Format the entries, starting at the line that contains "The height and width of the screenshot is (517, 1657)." and ending at the last line of the entries, as a JSON list of strings with one string per line and blank lines left out.

━━━ Extracted records

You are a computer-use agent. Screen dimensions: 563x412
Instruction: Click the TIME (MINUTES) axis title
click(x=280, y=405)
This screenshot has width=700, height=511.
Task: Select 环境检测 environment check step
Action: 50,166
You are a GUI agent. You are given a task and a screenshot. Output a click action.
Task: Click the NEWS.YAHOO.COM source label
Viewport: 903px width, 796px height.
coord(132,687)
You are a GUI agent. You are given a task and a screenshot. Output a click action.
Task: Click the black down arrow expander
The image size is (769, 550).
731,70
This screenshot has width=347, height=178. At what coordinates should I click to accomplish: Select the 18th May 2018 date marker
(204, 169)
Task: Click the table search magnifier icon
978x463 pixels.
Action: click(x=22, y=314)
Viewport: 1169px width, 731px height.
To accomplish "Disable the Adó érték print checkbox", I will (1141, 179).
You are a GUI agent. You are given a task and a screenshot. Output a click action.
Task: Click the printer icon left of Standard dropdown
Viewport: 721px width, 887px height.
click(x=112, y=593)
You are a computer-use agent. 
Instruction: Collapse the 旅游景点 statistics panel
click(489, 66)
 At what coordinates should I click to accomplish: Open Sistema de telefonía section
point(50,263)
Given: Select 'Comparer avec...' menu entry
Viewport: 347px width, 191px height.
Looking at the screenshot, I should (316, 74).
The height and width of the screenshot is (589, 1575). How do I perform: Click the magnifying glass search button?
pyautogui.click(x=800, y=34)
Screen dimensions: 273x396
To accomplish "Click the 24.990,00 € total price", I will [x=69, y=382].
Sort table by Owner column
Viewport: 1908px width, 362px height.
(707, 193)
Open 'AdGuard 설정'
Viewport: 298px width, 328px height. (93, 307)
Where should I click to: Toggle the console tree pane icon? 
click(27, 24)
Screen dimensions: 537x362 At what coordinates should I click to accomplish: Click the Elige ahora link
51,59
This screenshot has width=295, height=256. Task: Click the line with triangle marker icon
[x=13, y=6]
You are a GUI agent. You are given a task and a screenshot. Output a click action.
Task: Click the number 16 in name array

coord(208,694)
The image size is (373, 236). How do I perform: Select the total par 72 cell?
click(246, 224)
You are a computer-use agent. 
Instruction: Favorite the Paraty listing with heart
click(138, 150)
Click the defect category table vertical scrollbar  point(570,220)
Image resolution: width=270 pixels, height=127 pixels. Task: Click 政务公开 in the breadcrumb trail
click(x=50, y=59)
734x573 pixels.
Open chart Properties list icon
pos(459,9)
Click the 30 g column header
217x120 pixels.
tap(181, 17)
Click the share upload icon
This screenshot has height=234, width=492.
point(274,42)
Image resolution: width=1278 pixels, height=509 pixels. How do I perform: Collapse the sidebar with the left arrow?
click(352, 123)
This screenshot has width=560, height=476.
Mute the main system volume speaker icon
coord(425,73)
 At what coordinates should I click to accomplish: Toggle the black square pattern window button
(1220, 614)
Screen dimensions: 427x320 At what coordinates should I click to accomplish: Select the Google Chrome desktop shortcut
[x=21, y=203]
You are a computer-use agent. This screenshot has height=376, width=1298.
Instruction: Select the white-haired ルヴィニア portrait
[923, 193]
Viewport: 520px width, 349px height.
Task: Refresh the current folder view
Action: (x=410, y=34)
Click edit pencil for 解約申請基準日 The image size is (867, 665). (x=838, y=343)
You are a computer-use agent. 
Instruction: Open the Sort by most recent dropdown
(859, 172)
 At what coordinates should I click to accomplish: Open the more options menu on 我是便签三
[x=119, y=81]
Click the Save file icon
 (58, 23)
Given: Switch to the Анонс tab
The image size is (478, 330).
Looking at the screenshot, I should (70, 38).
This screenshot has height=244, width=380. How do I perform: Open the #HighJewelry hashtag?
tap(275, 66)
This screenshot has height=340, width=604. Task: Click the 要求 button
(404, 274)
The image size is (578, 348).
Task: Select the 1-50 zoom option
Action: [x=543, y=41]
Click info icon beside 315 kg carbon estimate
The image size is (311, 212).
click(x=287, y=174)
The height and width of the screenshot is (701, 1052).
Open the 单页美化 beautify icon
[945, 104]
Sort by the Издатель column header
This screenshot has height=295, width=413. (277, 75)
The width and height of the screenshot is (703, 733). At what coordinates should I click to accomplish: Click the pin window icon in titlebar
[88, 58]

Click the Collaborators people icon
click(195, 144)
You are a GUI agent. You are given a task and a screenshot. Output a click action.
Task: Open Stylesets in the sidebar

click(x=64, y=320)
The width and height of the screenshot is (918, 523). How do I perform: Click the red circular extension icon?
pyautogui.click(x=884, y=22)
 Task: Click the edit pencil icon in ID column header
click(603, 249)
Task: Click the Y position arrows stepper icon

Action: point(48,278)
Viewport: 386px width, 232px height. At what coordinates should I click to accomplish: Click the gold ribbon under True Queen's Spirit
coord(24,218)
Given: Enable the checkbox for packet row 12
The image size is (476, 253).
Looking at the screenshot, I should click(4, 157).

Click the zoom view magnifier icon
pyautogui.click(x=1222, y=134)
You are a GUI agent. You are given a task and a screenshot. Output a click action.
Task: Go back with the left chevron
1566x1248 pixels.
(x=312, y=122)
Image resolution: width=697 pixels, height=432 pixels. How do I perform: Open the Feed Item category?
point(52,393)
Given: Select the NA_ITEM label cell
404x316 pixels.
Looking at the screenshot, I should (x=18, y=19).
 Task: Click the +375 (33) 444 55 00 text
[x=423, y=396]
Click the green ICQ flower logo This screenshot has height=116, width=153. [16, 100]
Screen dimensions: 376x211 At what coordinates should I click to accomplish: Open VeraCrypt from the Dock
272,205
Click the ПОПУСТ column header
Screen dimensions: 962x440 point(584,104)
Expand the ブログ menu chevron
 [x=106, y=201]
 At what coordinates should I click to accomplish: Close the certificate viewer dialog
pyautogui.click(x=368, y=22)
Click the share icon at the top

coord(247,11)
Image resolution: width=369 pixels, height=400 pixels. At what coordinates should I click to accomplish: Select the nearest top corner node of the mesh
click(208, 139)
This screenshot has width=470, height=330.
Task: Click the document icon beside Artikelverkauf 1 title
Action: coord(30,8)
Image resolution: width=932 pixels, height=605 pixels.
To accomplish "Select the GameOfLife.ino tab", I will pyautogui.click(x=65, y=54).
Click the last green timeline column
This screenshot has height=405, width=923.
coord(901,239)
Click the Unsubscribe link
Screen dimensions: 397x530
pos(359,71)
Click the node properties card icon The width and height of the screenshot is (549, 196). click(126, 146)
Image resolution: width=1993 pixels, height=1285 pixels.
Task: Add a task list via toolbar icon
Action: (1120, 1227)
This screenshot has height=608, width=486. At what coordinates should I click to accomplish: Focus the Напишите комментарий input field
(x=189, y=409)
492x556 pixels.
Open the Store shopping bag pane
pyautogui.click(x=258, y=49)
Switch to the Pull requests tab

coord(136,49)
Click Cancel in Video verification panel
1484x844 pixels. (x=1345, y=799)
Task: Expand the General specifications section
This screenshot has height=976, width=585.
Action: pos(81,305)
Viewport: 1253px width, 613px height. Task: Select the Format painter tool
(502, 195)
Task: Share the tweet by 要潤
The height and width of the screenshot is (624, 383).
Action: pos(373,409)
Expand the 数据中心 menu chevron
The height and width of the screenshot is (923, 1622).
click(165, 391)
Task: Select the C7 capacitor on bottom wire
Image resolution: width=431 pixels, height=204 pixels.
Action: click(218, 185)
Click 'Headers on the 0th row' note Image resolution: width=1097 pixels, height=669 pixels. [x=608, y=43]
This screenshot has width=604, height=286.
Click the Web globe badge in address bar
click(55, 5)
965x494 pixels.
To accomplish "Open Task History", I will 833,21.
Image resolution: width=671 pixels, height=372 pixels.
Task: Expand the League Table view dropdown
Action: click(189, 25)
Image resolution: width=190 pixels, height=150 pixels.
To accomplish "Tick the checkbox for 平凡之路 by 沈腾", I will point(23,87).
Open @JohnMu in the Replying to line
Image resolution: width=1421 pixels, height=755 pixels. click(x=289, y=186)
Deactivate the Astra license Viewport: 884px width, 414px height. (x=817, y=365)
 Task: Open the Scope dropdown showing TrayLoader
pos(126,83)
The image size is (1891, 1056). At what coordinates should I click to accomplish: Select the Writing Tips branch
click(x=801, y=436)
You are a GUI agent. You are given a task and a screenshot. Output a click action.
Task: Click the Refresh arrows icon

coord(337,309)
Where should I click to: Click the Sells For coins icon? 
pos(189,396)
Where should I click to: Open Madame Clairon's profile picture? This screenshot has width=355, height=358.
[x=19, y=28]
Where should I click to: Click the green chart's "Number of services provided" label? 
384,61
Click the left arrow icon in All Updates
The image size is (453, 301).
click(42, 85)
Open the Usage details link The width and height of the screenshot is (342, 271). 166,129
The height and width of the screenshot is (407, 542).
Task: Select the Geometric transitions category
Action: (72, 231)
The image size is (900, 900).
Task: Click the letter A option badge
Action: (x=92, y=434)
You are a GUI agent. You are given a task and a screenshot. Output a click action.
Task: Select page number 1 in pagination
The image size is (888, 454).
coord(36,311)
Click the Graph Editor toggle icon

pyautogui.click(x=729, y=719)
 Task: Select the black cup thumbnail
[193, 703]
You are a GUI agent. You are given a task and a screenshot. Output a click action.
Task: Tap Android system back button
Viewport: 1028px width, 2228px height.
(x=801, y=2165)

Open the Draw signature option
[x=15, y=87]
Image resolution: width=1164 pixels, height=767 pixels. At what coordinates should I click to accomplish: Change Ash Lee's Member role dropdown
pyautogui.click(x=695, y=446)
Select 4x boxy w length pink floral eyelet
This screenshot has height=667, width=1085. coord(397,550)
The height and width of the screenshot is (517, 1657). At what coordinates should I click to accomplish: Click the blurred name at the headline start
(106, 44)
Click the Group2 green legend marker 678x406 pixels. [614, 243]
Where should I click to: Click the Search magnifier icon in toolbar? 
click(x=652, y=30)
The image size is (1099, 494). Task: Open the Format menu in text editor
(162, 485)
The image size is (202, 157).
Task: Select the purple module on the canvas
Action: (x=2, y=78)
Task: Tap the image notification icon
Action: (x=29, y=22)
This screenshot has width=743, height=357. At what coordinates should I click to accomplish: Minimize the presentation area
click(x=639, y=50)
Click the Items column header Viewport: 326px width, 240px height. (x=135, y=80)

━━━━━━

§ Output below:
[
  "The height and width of the screenshot is (517, 1657). At what coordinates should I click to accomplish: Click the blurred name at the headline start",
  "(106, 44)",
  "Click the Group2 green legend marker 678x406 pixels. [614, 243]",
  "Where should I click to: Click the Search magnifier icon in toolbar? ",
  "click(x=652, y=30)",
  "The image size is (1099, 494). Task: Open the Format menu in text editor",
  "(162, 485)",
  "The image size is (202, 157).",
  "Task: Select the purple module on the canvas",
  "Action: (x=2, y=78)",
  "Task: Tap the image notification icon",
  "Action: (x=29, y=22)",
  "This screenshot has width=743, height=357. At what coordinates should I click to accomplish: Minimize the presentation area",
  "click(x=639, y=50)",
  "Click the Items column header Viewport: 326px width, 240px height. (x=135, y=80)"
]